La Biélorussie menace de couper le gaz russe à l'Europe

Minsk menace de femer les vannes gazières vers l'Ouest du continent européen. Le président biélorusse a estimé qu’il ne fallait "reculer devant rien pour défendre la souveraineté du pays". Mais Alexander Loukachenko n’a pas vraiment usé de la forme affirmative. Sa phrase tenue devant son conseil des ministres, telle que rapportée par l’agence de presse nationale Belta: "Que se passera-t-il si nous bloquons le transit du gaz naturel ?".
Le gazoduc Yamal-Europe
Cette riposte ne se matérialisera, d’après lui, que si les Européens viennent à imposer des sanctions supplémentaires "inacceptables". Mais le président Loukachenko, dont la légitimité est contestée depuis l'élection d'août 2020, ne précise pas ce qu’il percevrait comme "inacceptable".
Couper le gazoduc Yamal-Europe, dont une section de 575 kilomètres se situe sur le territoire biélorusse, affecterait les approvisionnements de quatre Etats de l'Union européeenne: Allemagne, Belgique, Pays-Bas et Pologne.
D’après les évaluations disponibles, environ 20% du gaz russe vers l’UE transite par la Biélorussie. Et Minsk s’estime en position de force, de ce point de vue, parce qu’il n’y aurait pas de solution immédiate de repli, en particulier via l’Ukraine.
"Bluff"
La cheffe de l’opposition en exil, Svetlana Tikhanovskaïa, déclare, à l'AFP, supposer qu’il s’agit d’un "bluff". Et puis, la conviction européenne la plus répandue reste que la Biélorussie a trop besoin des droits de transit du gazoduc pour s'en passer, surtout en cette période où les flux augmentent.

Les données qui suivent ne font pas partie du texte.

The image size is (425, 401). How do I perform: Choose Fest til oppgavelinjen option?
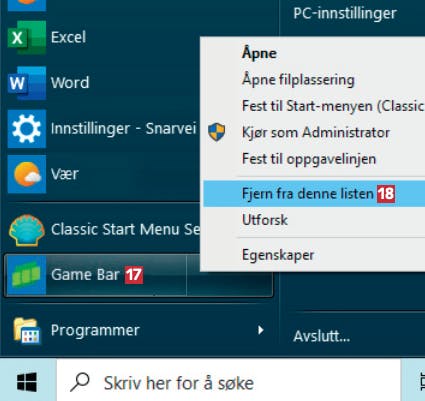(309, 159)
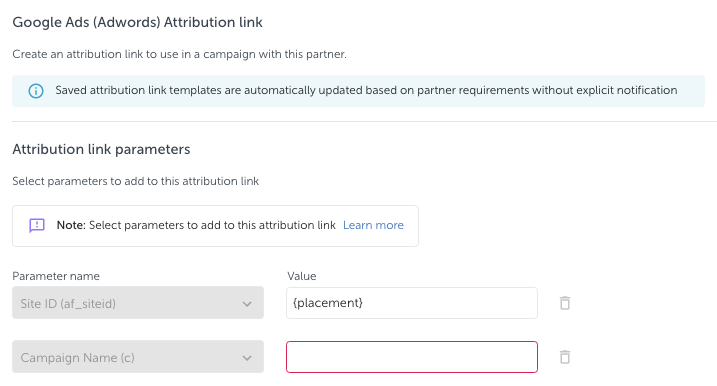Delete the Campaign Name parameter row
This screenshot has width=717, height=386.
(565, 357)
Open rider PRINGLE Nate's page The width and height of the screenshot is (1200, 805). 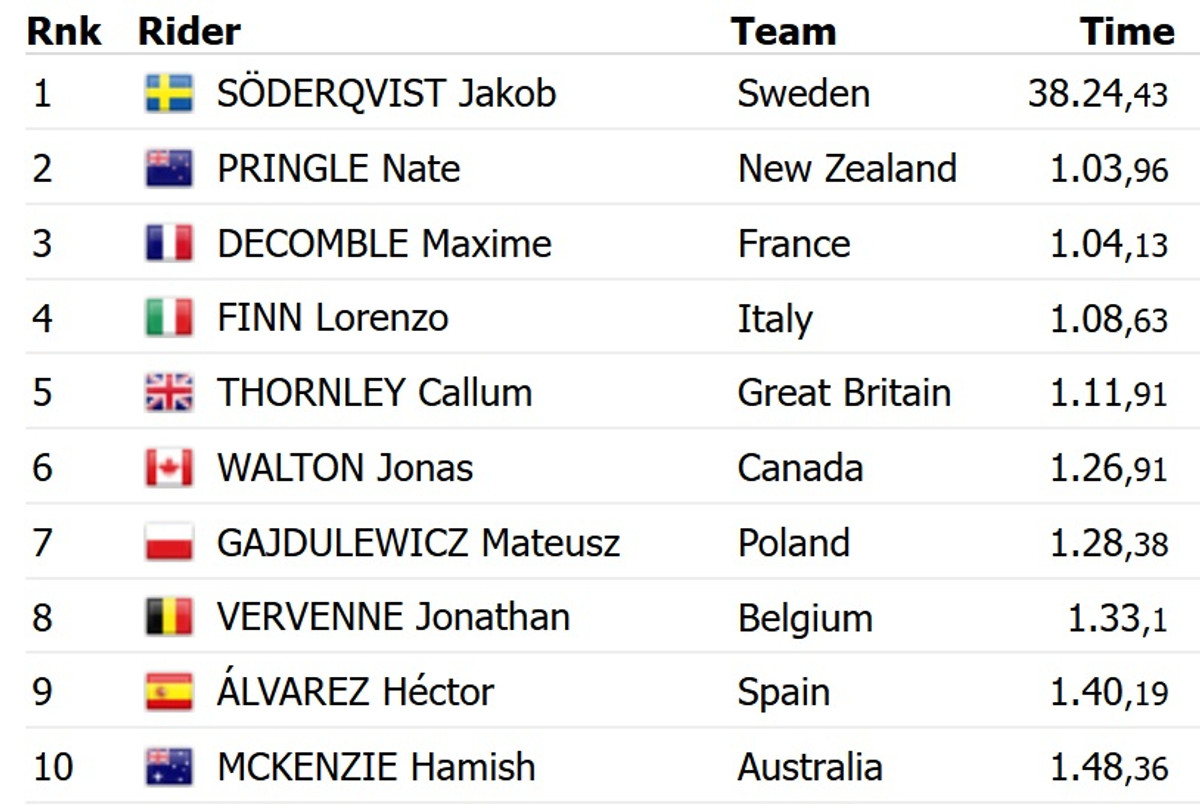pyautogui.click(x=338, y=168)
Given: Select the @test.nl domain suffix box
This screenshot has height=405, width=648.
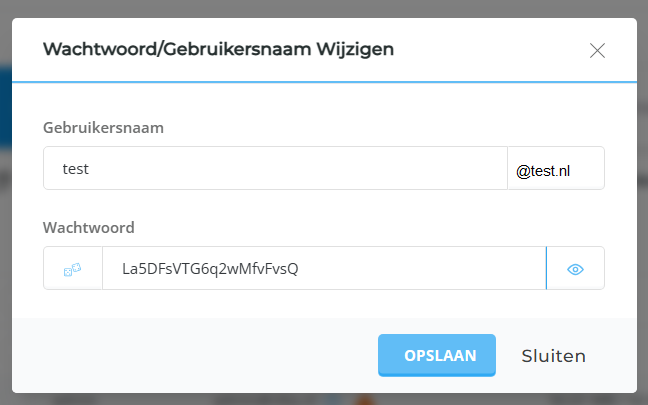Looking at the screenshot, I should click(x=556, y=168).
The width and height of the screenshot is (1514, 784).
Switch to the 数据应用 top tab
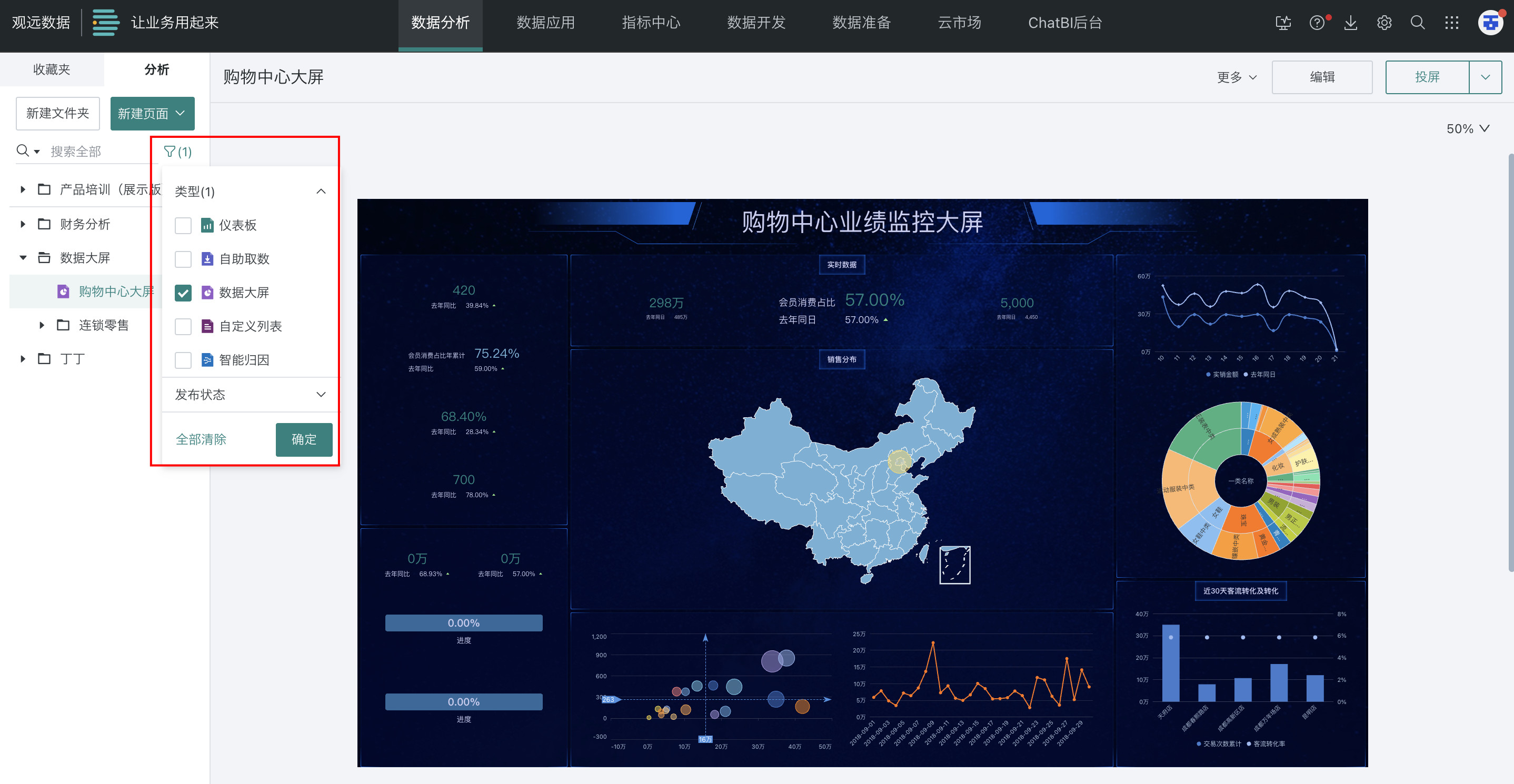coord(545,23)
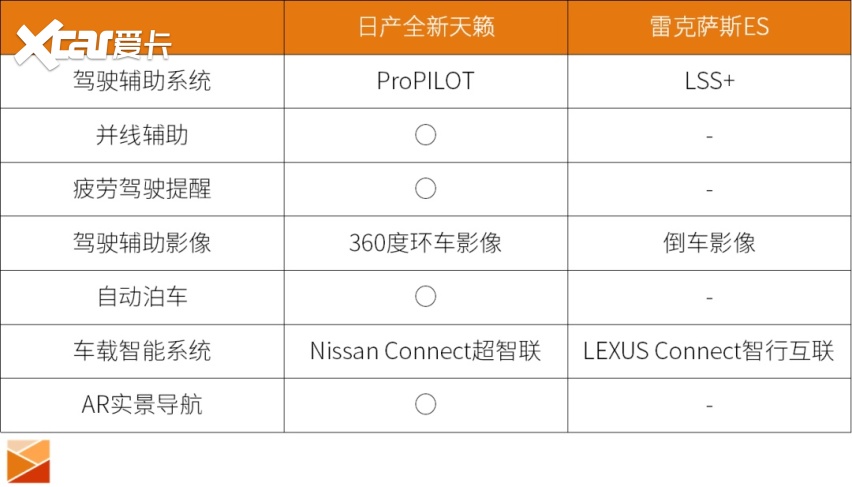Click the LSS+ cell
The height and width of the screenshot is (487, 852).
click(x=709, y=81)
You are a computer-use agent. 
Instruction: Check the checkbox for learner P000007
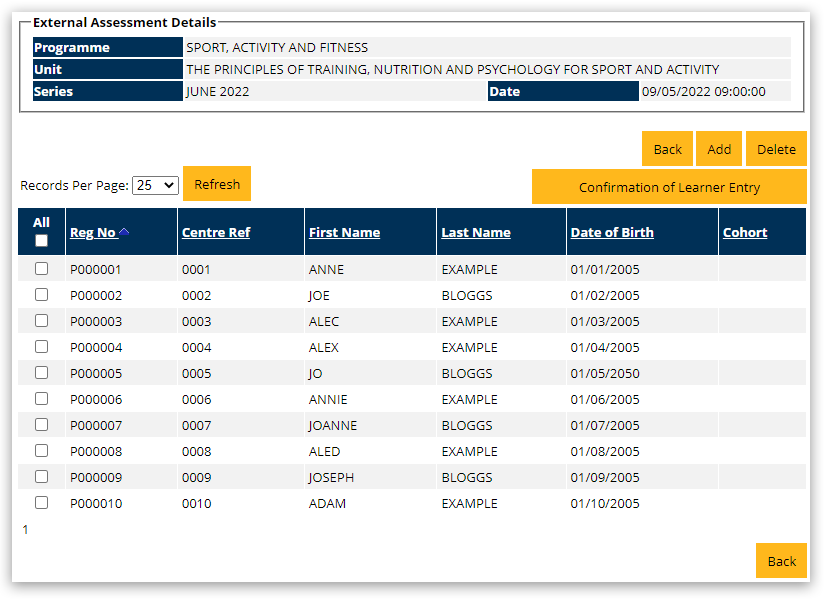[x=41, y=424]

Et si tant est que la Russie admette un tel coup porté à ses contrats: un spécialiste à Londres du secteur gazier juge impossible que Moscou ne puisse pas être impliquée politiquement, au plus haut niveau, dans une telle crise de l’approvisionnement.
Dmitri Trenin, le directeur du centre d’analyse russo-américain Carnegie à Moscou, un ancien colonel de l’armée russe, juge, lui, que le président "Loukachenko outrepasse audacieusement son autorité en menaçant de couper les livraisons de gaz de la Russie à l'UE". Il ajoute: "Dommage que Moscou ne lui tape pas sur les doigts, cela encourage les mauvaises habitudes". Comme un rappel à l'ordre. Le Kremlin a réagi ce vendredi matin, affirmant que la Russie honorerait ses contrats.